The 'logical model' made up of the tables and the relationships types between them is of course a model of entity types and relational types which exist in the real world. It was Codd's realization that by modelling the reality in this way certain mathematical
operations of relational algebra could be applied to the model. He originally identified eight such operations. Under the skin it is this mathematics which is the basis of how a relational database works, though over the years it has been developed from
Codd's original ideas. Of course, we don't have to understand the mathematics itself as database management systems like Access wrap it up and serve it to us in ways which we mere mortals can handle. What we need to be certain of, however, is that our understanding
of that part of the real world which we are modelling is correct, so that we can correctly translate it into tables and relationship types. For this reason, while we can of course advise, you are in a far better position than we are to put together a solid
model, as you will have a far deeper understanding of the reality being modelled. One thing I would advise strongly, though, is that you draw the model out diagrammatically on paper first, creating an 'entity relationship diagram'. This is similar what you
see in the relationship window in Access if it is well arranged. By asking questions of the model you can then see to what degree it will do what you want , or where there might be holes in it which need fixing.

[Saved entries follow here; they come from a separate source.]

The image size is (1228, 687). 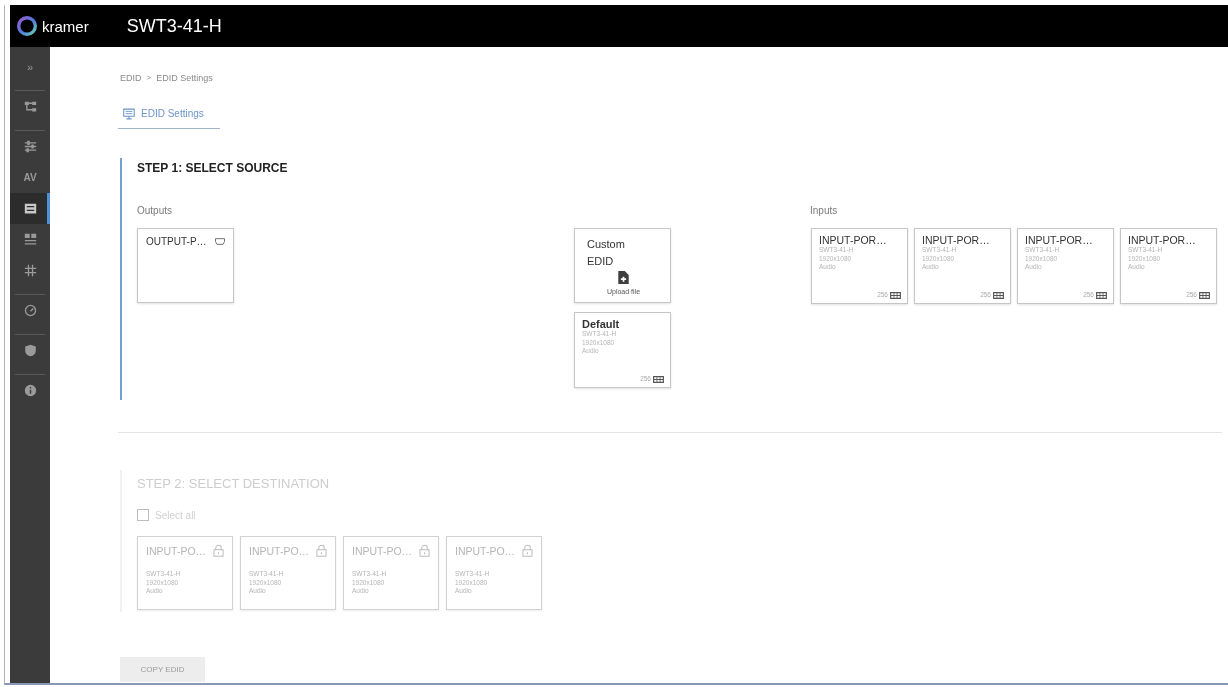 I want to click on custom-edid-title: Custom EDID, so click(x=606, y=253).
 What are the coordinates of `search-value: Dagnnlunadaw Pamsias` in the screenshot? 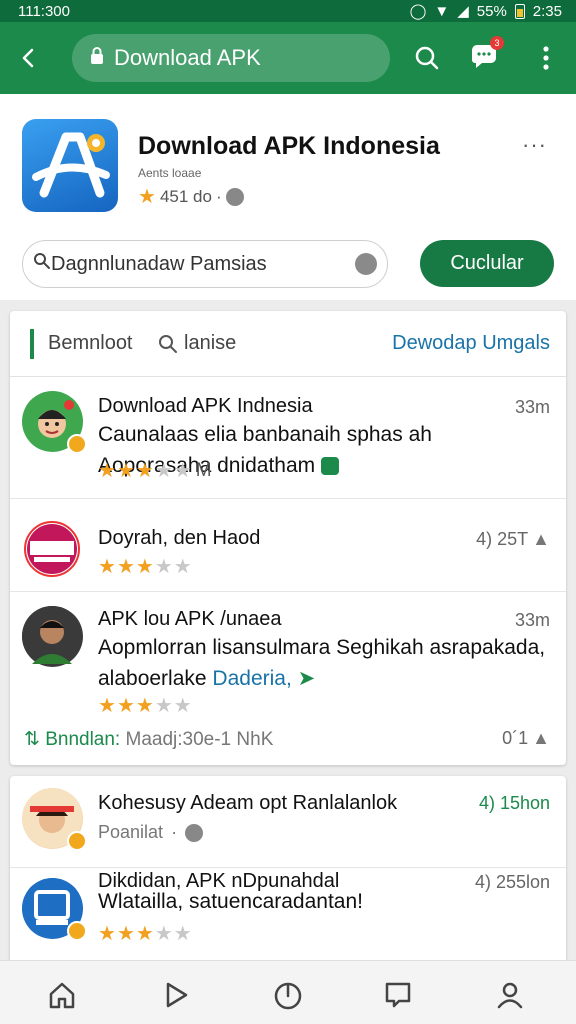 It's located at (159, 264).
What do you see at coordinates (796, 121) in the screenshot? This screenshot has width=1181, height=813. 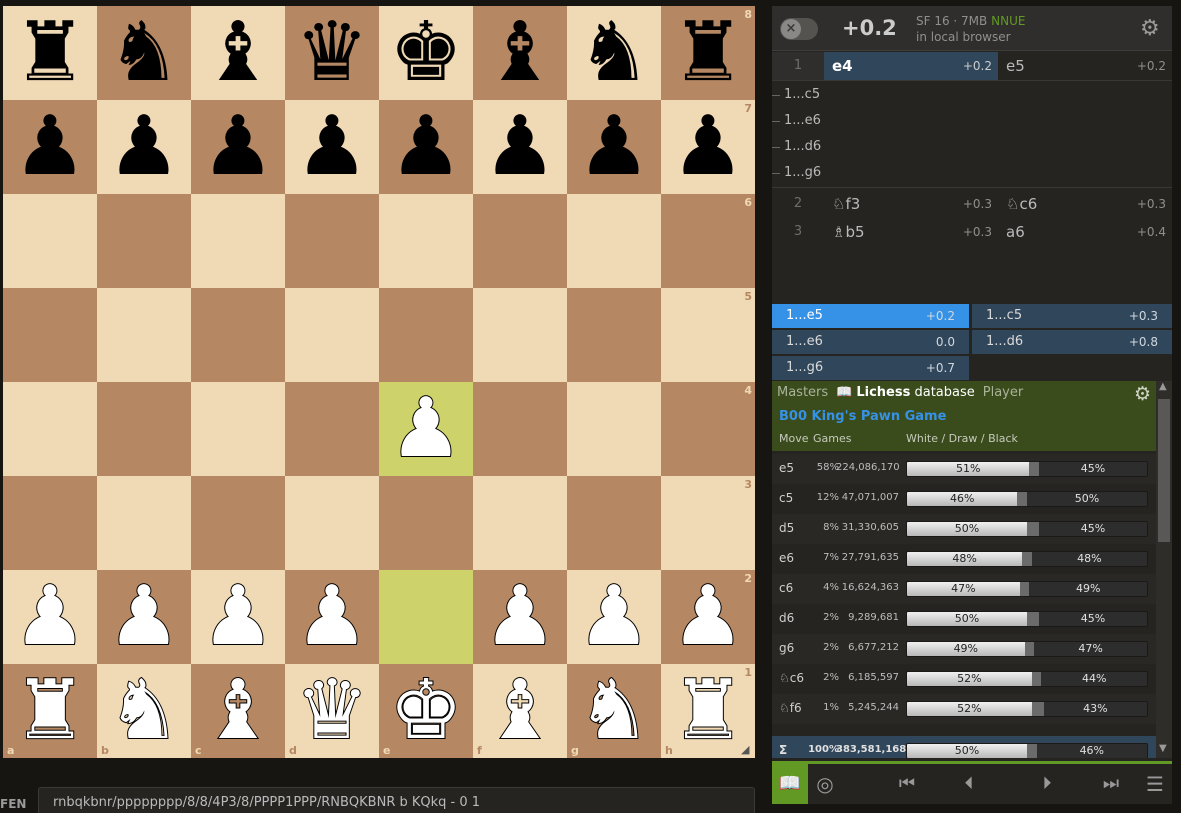 I see `variation-item: 1...e6` at bounding box center [796, 121].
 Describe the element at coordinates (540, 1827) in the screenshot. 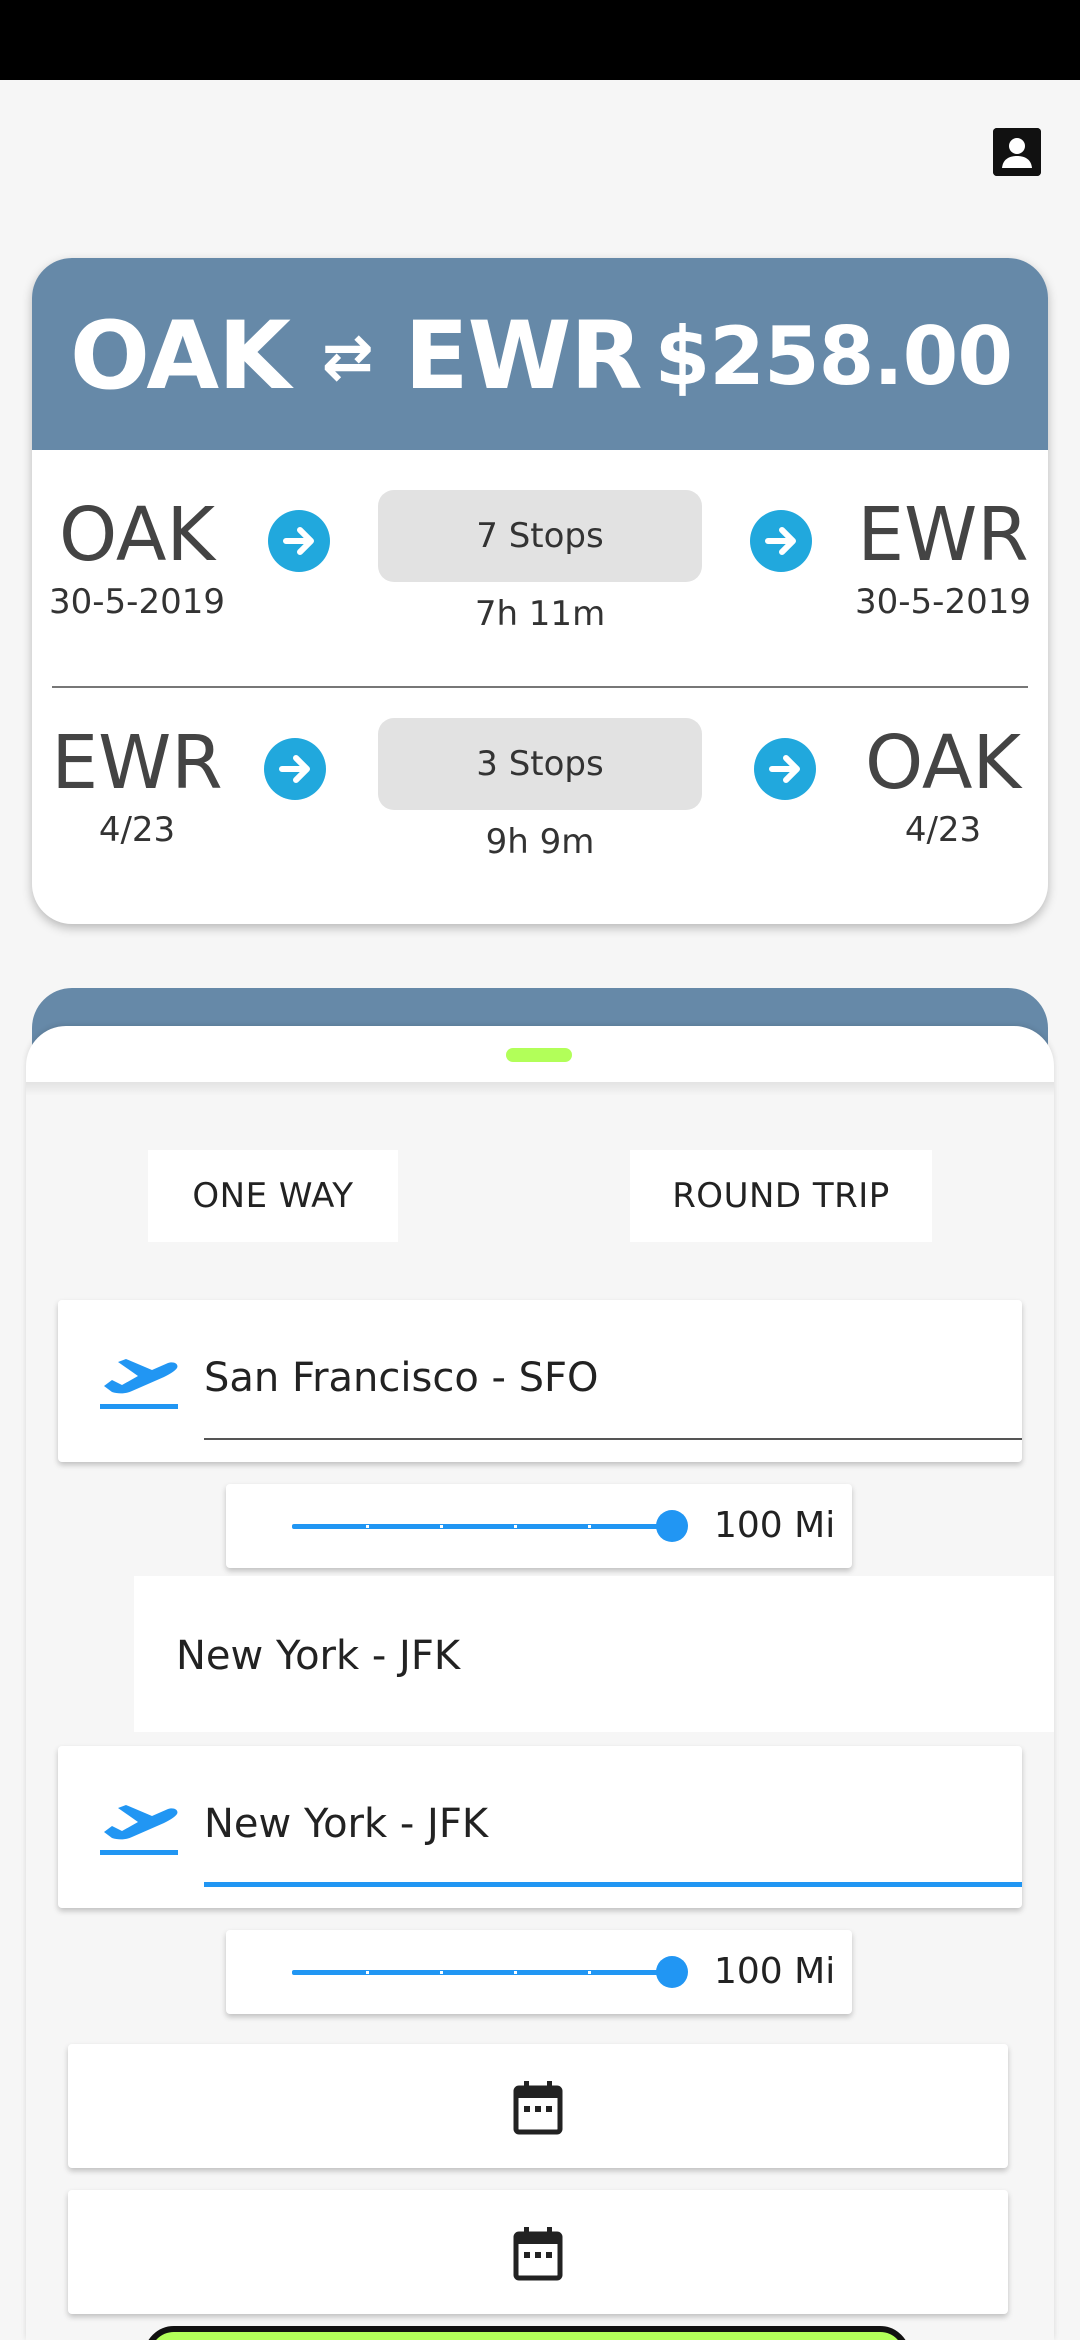

I see `destination-airport-card: New York - JFK` at that location.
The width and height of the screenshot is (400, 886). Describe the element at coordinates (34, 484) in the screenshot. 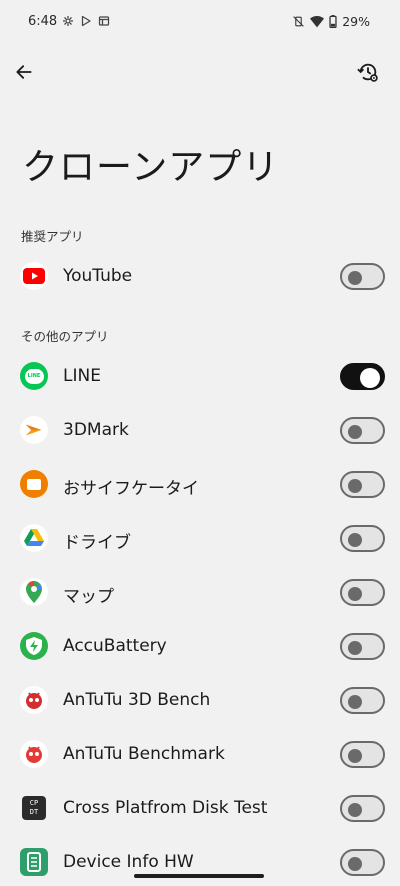

I see `osaifu-keitai-icon` at that location.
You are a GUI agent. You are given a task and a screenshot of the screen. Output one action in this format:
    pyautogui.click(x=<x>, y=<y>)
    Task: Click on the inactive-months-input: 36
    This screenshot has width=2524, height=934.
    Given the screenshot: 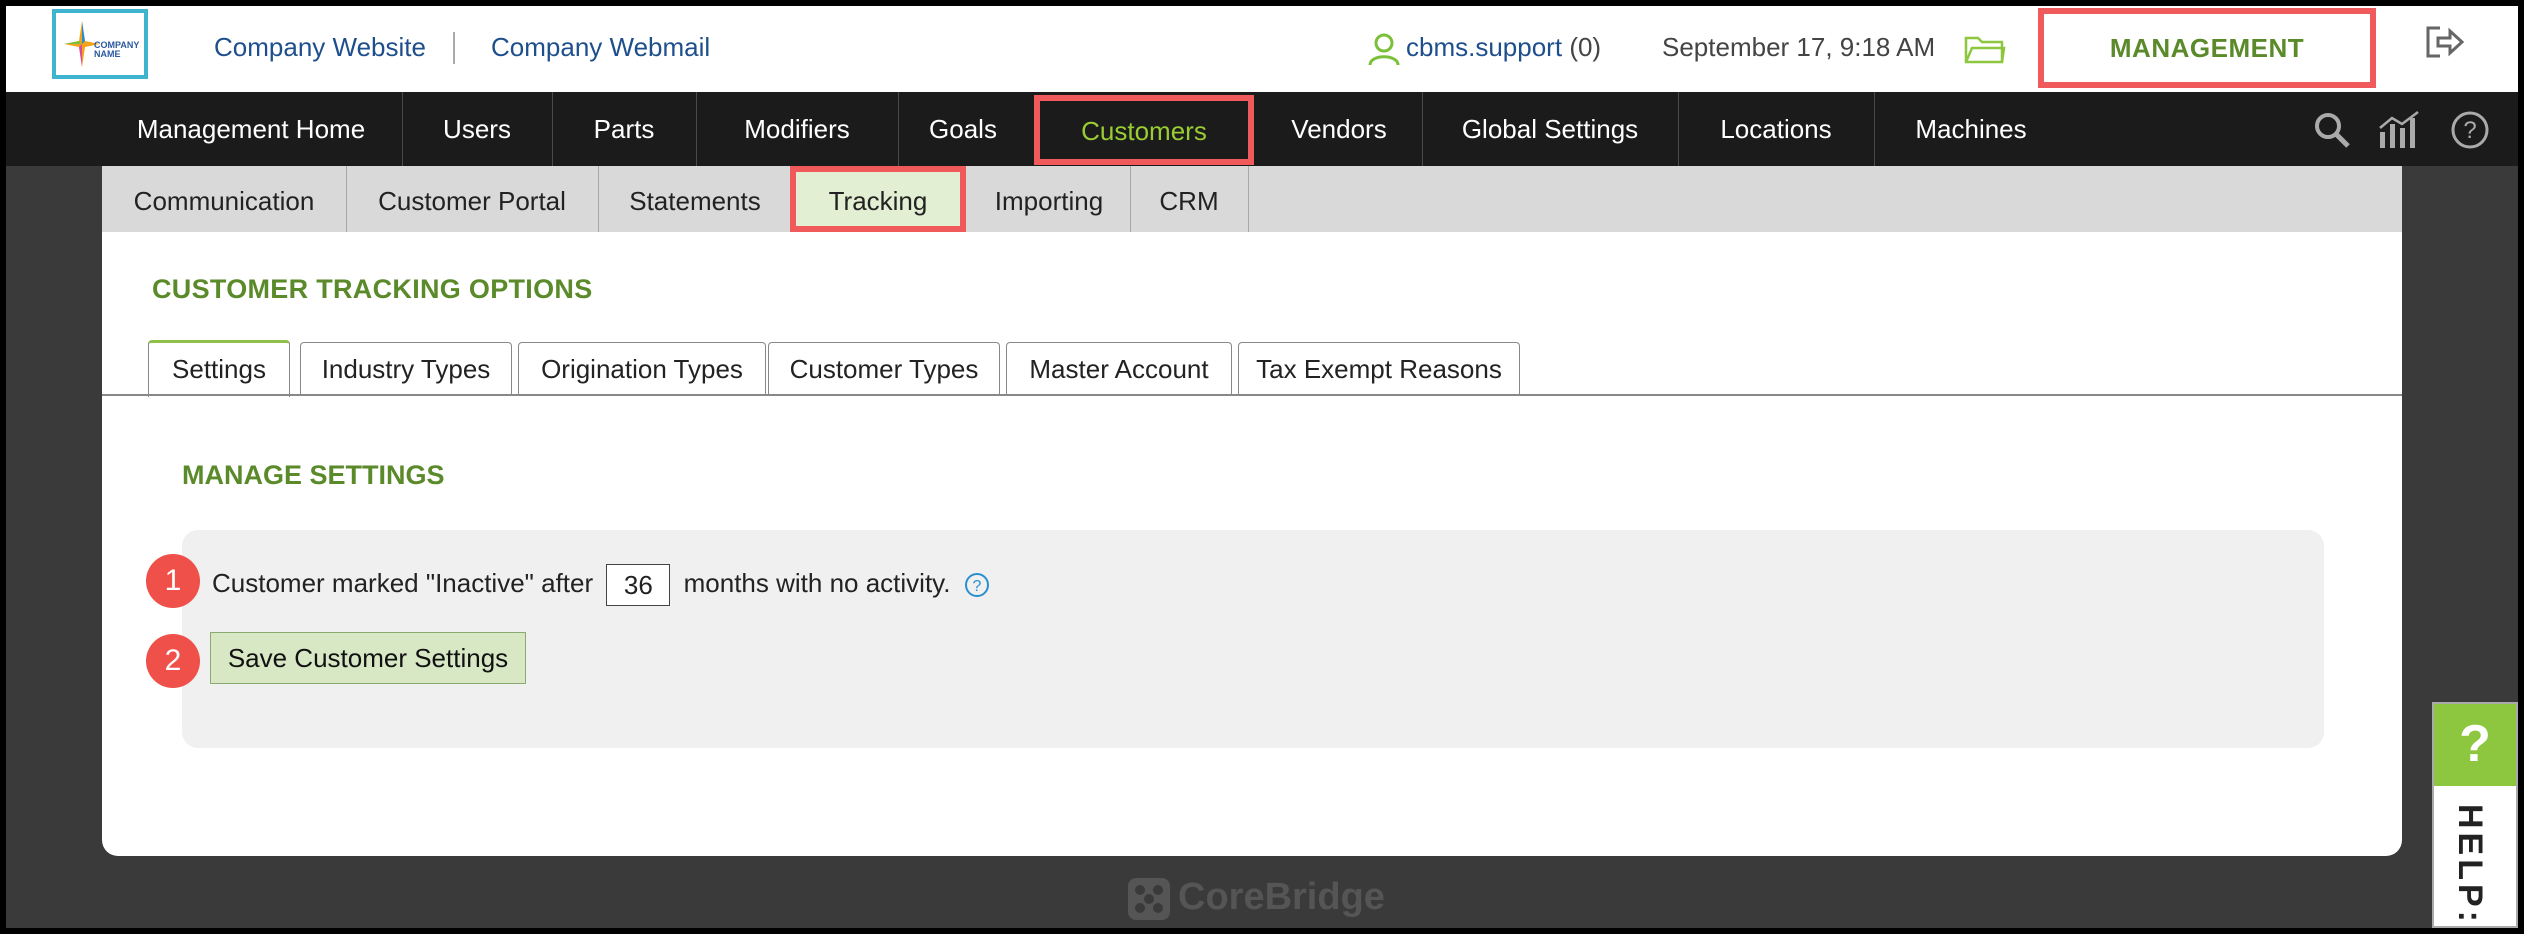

Only when you are fully satisfied with the
model should you create the necessary tables and relationships. The it's a question of appending the data from the Excel worksheet into the tables. This is generally not too difficult a task once the correct sequence is established You'll find a simple
example as DecomposerDemo.zip in my public databases folder at:
https://skydrive.live.com/?cid=44CC60D7FEA42912&id=44CC60D7FEA42912!169
You might have to copy the text of the link into your browser's address bar (not the link location). For some reason it doesn't always seem to work as a hyperlink.
Remember that you should only append 'base data', not values which can be computed from the base data; that would introduce redundancy.